Excerpted from: Murphy, Bruce, ed. Benet’s Reader’s Encyclopedia, Fourth Edition. New York: Harper Collins, 1996.

James Baldwin to Angela Davis

“If they take you in the morning, they will be coming for us that night.”

James Baldwin

“Open Letter to My Sister, Angela Y. Davis” (1971)

Excerpted from: Shapiro, Fred, ed. The Yale Book of Quotations. New Haven: Yale University Press, 2006.

Richard Wright on Inequality

“Goddamit, look! We live here and they live there. We black and they white. They got things and we ain’t. They do things and we can’t. It’s just like living in hell.”

Richard Wright

Native Son, bk. 1 (1940)

Excerpted from: Shapiro, Fred, ed. The Yale Book of Quotations. New Haven: Yale University Press, 2006.

Jack Johnson

(originally John Arthur) (1878-1946) U.S. heavyweight boxing champion, the first black to hold the title.
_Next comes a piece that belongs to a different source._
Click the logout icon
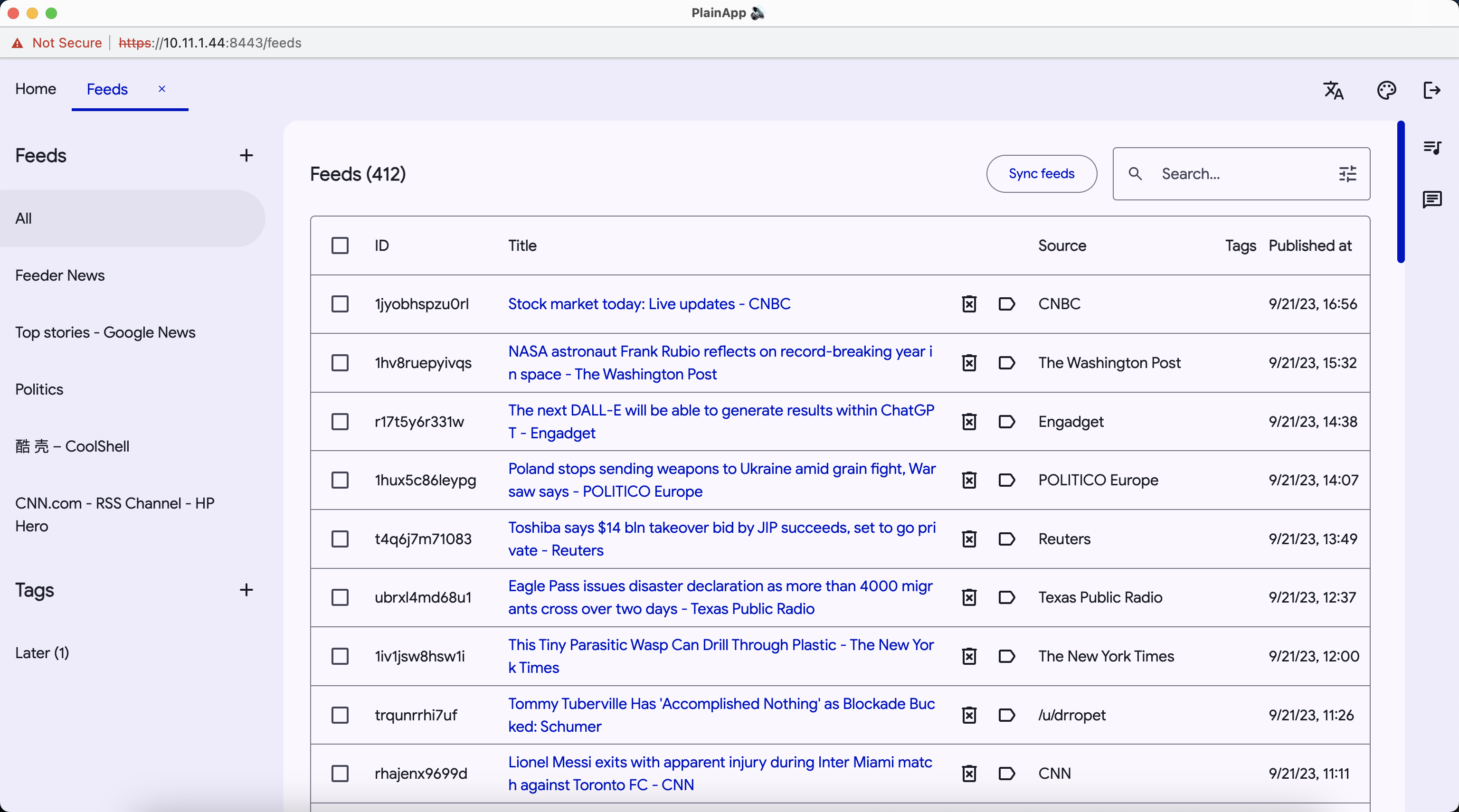The height and width of the screenshot is (812, 1459). click(1431, 90)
Born in Galveston, Texas, his career was marked from the beginning by racial discrimination. He won the national heavyweight crown in 1908 by knocking out Tommy Burns and kept it until 1915, when he was knocked out in Havana by Jess Willard in 26 rounds. After he became champion, a cry for a ‘Great White Hope’ to defeat him produced numerous opponents. He was excoriated by the press for twice marrying white women. In 1912 he was convicted of violating the Mann Act for transporting his fiancée across state lines. He fled to Canada and then to Europe, continuing to fight as a fugitive before surrendering in 1920 to serve a one-year sentence. He died in a car crash. He won 80 of his 114 bouts.”
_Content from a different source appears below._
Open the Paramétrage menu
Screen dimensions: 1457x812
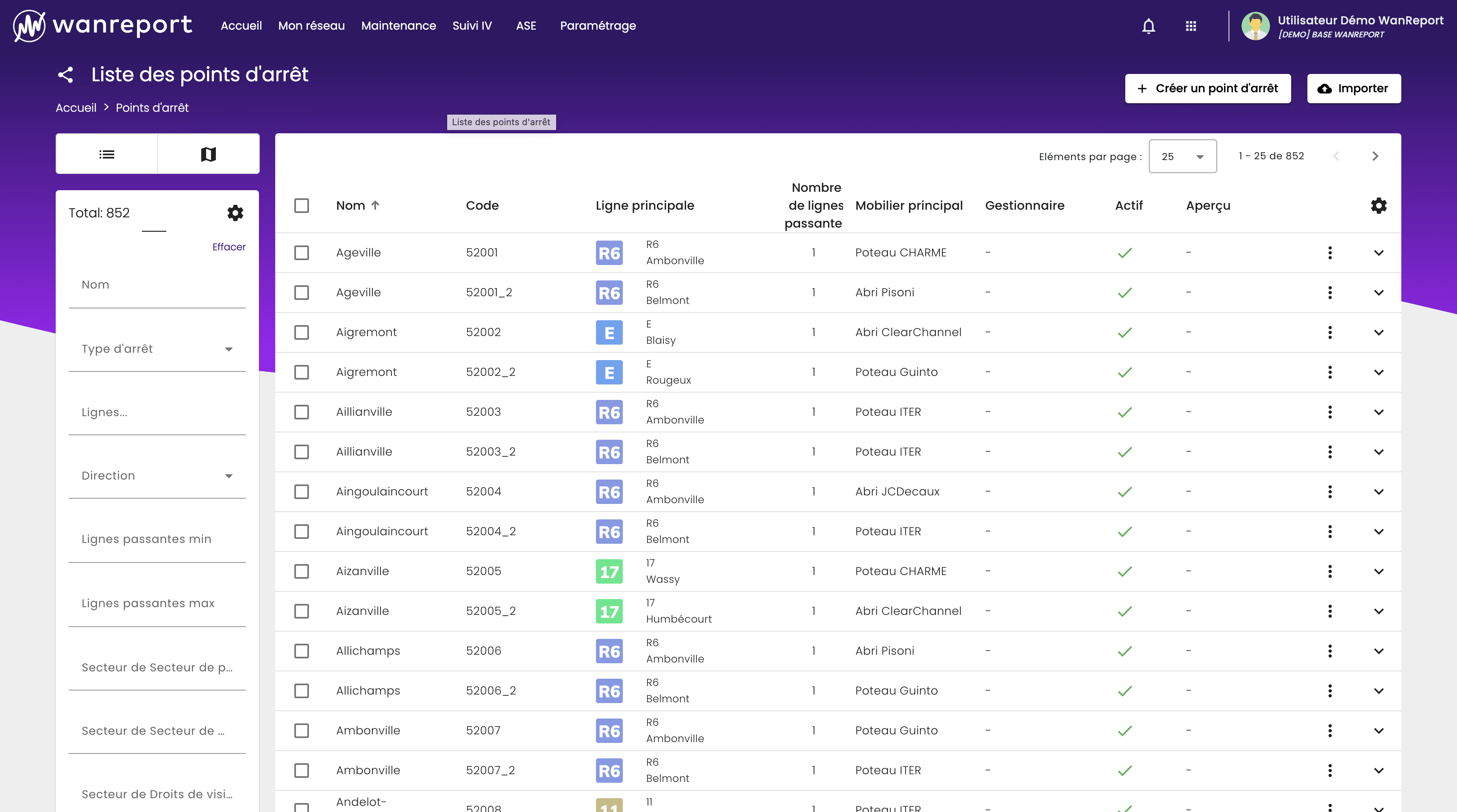coord(597,26)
Excerpted from: Stevens, Mark A., Ed. Merriam Webster’s Collegiate Encyclopedia. Springfield, Massachusetts: Merriam-Webster, 2000.

Dr. King on America’s Defaulted Debt

“When the architects of our republic wrote the magnificent words of the Constitution and the Declaration of Independence, the were signing a promissory note to which every American was to fall heir…America has defaulted on this promissory note in so far as her citizens of color are concerned.”
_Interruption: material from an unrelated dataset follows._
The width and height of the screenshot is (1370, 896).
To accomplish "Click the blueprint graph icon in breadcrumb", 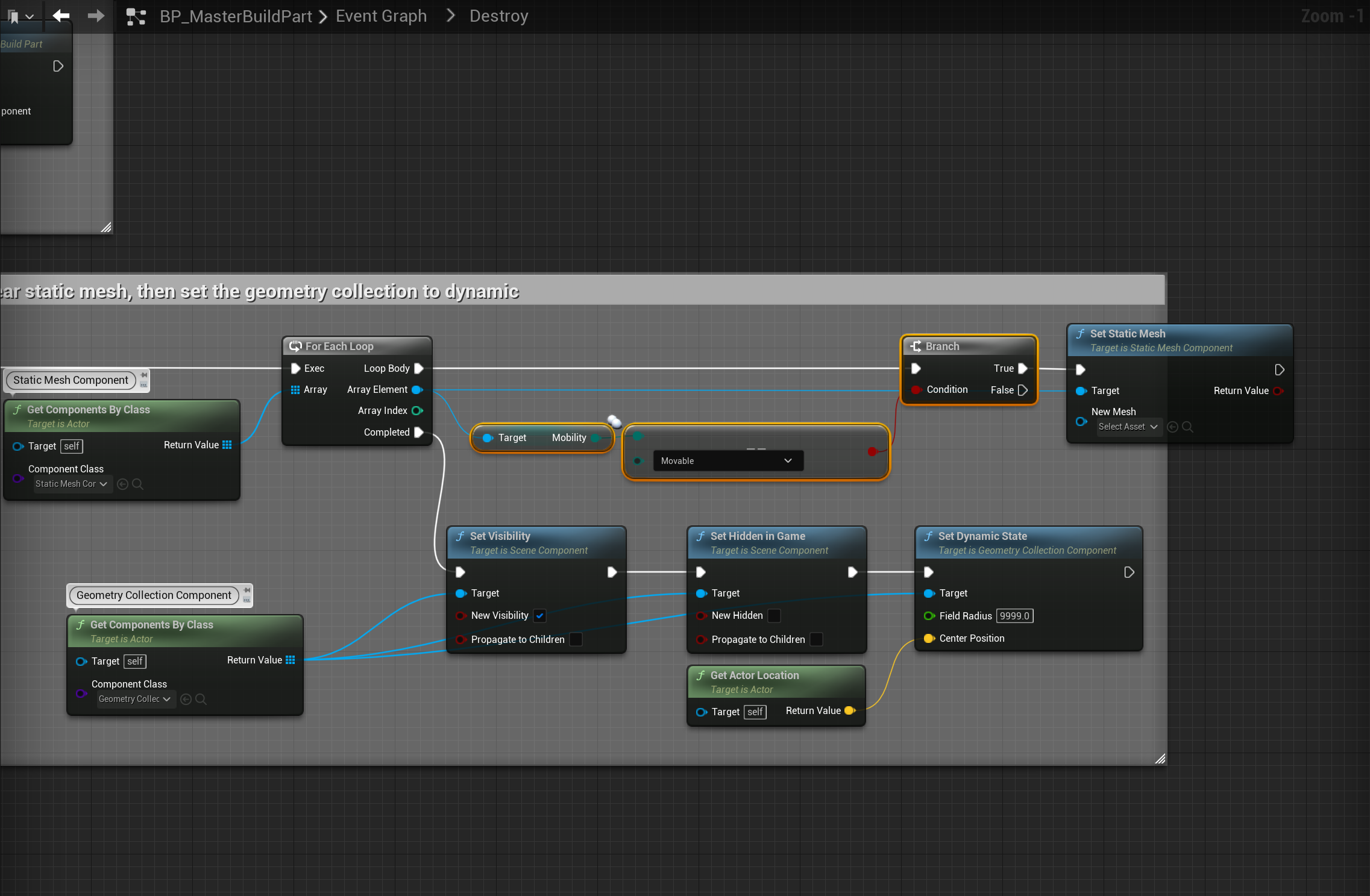I will [x=136, y=17].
Dr. Martin Luther King, Jr.

Speech at Civil Rights March, Washington, D.C., 28 August 1963

Excerpted from: Shapiro, Fred, ed. The Yale Book of Quotations. New Haven: Yale University Press, 2006.

Imamu Amiri Baraka

Formerly Leroi Jones, 1934-2014). American poet and playwright. Dutchman, a taut one-act play, part realistic, part ritualistic, crystalizing the conflicts between white and black cultures, established Baraka as an important force in stimulating black playwriting and production. Slave Ship (1967), relies on music and action as much as language to unfold its haunting story. Baraka’s theater is aggressive and provocative, yet lyrical in its theatrical effect. His prolific output of essays and poetry includes Preface to a Twenty Volume Suicide Note (1961) The Dead Lecturer (1964), Black Magic (1969) and Hard Facts (1976); his work is collected in Selected Plays and Prose and Selected Poetry (both 1979). Two other works appeared in 1979: a collection of poetry AM/TRAK and Spring Song. Reggae or Not, prose writings, appeared in 1981. Baraka’s later works have become increasingly polemical and separatist, causing many white liberals to desert him. He also published The Music: Reflections on Jazz and Blues (1987), Shy’s Wise: The Griot’s Tale (1994), and Jesse Jackson and Black People (1994).”

Excerpted from: Murphy, Bruce, ed. Benet’s Reader’s Encyclopedia, Fourth Edition. New York: Harper Collins, 1996.

W.E.B. DuBois as Psychologist

“The Negro is a sort of seventh son, born with a veil, and gifted with second-sight in this American world—a world which yields him no self-consciousness, but only lets him see himself through the revelation of the other world. It is a peculiar sensation, this double-consciousness, this sense of always looking at one’s self through the eyes of others, of measuring one’s soul by the tape of a world that looks on in universal contempt and pity.”

W.E.B. DuBois

“Strivings of the Negro People” (1897)

Excerpted from: Shapiro, Fred, ed. The Yale Book of Quotations. New Haven: Yale University Press, 2006.